START Data to use

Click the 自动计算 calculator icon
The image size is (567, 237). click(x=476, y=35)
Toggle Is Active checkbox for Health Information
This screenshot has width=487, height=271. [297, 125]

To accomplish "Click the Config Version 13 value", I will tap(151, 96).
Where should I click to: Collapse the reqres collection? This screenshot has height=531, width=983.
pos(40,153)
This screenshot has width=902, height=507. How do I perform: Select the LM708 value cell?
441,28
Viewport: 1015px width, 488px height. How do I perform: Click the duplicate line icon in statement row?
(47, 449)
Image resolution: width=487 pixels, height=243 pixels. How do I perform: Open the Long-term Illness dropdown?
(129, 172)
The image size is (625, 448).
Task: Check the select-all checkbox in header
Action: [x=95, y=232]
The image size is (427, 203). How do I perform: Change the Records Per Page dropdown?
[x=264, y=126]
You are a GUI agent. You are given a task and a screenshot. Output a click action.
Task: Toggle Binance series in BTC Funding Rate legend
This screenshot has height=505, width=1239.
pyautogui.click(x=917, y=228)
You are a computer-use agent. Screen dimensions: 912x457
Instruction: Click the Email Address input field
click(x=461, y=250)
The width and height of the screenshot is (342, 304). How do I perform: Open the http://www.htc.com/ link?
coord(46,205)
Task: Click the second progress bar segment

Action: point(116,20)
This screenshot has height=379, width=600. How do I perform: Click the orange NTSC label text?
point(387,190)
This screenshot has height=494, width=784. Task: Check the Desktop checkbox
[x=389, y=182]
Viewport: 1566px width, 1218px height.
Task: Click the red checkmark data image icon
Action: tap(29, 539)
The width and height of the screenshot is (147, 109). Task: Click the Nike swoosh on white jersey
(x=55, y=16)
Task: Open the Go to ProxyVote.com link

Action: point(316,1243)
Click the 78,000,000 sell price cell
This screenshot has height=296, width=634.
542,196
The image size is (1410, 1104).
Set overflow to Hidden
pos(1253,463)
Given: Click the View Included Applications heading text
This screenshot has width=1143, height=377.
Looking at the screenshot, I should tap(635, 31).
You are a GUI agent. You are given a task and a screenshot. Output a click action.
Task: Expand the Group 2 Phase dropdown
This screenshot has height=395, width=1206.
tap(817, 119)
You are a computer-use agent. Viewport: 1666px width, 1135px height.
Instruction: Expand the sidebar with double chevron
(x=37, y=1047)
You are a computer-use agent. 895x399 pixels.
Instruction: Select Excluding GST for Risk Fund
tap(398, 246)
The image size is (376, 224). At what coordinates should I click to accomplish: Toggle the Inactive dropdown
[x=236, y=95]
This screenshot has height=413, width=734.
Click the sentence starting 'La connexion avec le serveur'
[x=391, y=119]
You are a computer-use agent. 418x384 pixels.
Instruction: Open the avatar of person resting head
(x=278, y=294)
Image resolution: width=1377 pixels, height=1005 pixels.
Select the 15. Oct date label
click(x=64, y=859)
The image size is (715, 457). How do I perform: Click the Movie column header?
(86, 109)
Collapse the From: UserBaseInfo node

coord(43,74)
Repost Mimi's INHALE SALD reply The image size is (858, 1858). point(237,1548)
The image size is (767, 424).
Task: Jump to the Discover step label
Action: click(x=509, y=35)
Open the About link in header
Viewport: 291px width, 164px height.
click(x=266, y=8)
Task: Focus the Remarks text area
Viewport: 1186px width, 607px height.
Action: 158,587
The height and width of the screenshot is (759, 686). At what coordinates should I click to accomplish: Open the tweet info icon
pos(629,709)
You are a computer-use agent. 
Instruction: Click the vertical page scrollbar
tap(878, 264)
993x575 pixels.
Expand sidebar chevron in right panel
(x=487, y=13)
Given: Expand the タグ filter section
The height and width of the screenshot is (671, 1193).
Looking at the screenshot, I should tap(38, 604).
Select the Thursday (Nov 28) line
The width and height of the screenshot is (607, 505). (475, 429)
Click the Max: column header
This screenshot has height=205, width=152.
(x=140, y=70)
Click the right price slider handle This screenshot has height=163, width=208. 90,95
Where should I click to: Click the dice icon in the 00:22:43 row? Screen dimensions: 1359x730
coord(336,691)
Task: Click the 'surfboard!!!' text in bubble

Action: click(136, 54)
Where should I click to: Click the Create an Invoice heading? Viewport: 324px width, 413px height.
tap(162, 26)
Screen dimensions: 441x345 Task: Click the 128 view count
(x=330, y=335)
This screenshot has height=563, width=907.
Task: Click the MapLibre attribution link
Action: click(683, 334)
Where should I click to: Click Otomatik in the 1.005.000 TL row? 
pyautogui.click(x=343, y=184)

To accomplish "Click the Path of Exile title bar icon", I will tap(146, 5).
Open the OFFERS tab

END Data to use

Count of lines in the data above that contain the string "will": give this number and no other words.

2